Fuente.
Tomando como ejemplo la Facultad de Derecho, que gradúa anualmente miles de
abogados para un mercado saturado de ellos, el exceso de competencia hace que
se bastardee el ejercicio profesional, que los honorarios sean cada vez más
magros, y que los letrados no consigan vivir de su talento; sin embargo, se
sigue otorgando el título a futuros frustrados, y el costo de esa absurda
ecuación lo soporta toda la ciudadanía.
Mientras
tanto, grandes conglomerados internacionales en industrias de punta se ven
impedidos de instalarse en el país porque no encuentran suficientes ingenieros
informáticos, matemáticos, geólogos, químicos, físicos, geógrafos, etc.. En
resumen, y como en tantas otras cosas, los argentinos queremos que la realidad
sea tal como la deseamos, y no como lo que en verdad es. Y seguimos intentando,
a lo largo de décadas, obtener resultados distintos con los mismos
procedimientos. ¡Vaya estupidez!
Mi
propuesta de cambio es muy simple. Se trata de calcular –la Argentina dispone,
sin duda, de los medios para hacerlo- cuántos nuevos graduados de cada una de
las disciplinas necesitará el país a cinco años vista. Basta, para hacerlo, con
introducir en una computadora la información que suministren las empresas y el
sector público, incluyendo a los potenciales inversores que se acerquen.
Con
el resultado de esa investigación, se constituiría un primer cupo de alumnos de
la universidad. Para formar parte de él, los estudiantes deberían rendir un muy
exigente examen de ingreso –en matemáticas, lengua, ciencias y ciencias
sociales- y mantener el nivel de excelencia durante toda la carrera, comprobado
mediante pruebas cuatri o semestrales. A los miembros de ese primer cupo,
obviamente, no sólo no se les cobraría matrícula alguna sino que, por el contrario,
se les pagaría un sueldo razonable, que les permitiera inclusive mantener a su
familia, durante todos sus estudios y devolver lo recibido durante los primeros
diez años de ejercicio profesional. Como es obvio, quienes lograran graduarse
integrando ese primer cupo encontrarían una clara salida laboral, ya que tanto
el Estado cuanto las empresas los buscarían afanosamente.
Luego,
crear un segundo cupo que sólo tuviera en cuenta la capacidad física de cada
una de las facultades. Ese segundo cupo, formado por quienes opten por carreras
que el país no necesitará –y, por ende, es injusto que deba soportar- o por los
estudiantes que no lograran el nivel de excelencia requerido para el primero,
debería pagar para estudiar. Así de simple: si quieres hacerlo, bien, pero
págalo.

Qué debes hacer.
(A) Según el texto sobre los cupos universitarios, ¿durante cuántos años de ejercicio profesional deberían los graduados del primer cupo devolver lo recibido?
(B) Repite sin cambios el fragmento del texto sobre los cupos universitarios que va entre "Tomando como ejemplo" y "toda la ciudadanía.", ambos incluidos.

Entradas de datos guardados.
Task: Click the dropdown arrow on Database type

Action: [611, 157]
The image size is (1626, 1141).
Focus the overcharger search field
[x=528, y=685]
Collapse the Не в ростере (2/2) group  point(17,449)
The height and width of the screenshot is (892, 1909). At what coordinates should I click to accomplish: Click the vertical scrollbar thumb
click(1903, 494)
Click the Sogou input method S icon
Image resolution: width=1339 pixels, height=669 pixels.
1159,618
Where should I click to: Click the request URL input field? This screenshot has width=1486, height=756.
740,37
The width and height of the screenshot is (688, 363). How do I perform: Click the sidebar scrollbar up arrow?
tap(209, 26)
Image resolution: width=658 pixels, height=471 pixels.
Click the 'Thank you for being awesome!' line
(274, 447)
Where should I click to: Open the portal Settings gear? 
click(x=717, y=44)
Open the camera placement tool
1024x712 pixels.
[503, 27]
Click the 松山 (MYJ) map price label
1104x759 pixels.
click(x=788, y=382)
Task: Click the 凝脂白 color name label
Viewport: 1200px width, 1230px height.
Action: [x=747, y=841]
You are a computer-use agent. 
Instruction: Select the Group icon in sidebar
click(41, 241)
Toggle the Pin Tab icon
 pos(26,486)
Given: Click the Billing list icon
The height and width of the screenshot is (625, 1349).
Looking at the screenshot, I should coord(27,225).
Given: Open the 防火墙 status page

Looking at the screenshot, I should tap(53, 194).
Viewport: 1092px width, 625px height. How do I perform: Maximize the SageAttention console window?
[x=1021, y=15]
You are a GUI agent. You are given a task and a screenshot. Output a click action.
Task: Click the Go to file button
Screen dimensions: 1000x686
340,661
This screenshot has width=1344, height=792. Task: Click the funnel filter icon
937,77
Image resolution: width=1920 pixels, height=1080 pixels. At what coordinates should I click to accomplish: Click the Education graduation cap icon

Lista de soluciones.
(A) Durante los primeros diez años de ejercicio profesional.

(B)
Tomando como ejemplo la Facultad de Derecho, que gradúa anualmente miles de
abogados para un mercado saturado de ellos, el exceso de competencia hace que
se bastardee el ejercicio profesional, que los honorarios sean cada vez más
magros, y que los letrados no consigan vivir de su talento; sin embargo, se
sigue otorgando el título a futuros frustrados, y el costo de esa absurda
ecuación lo soporta toda la ciudadanía.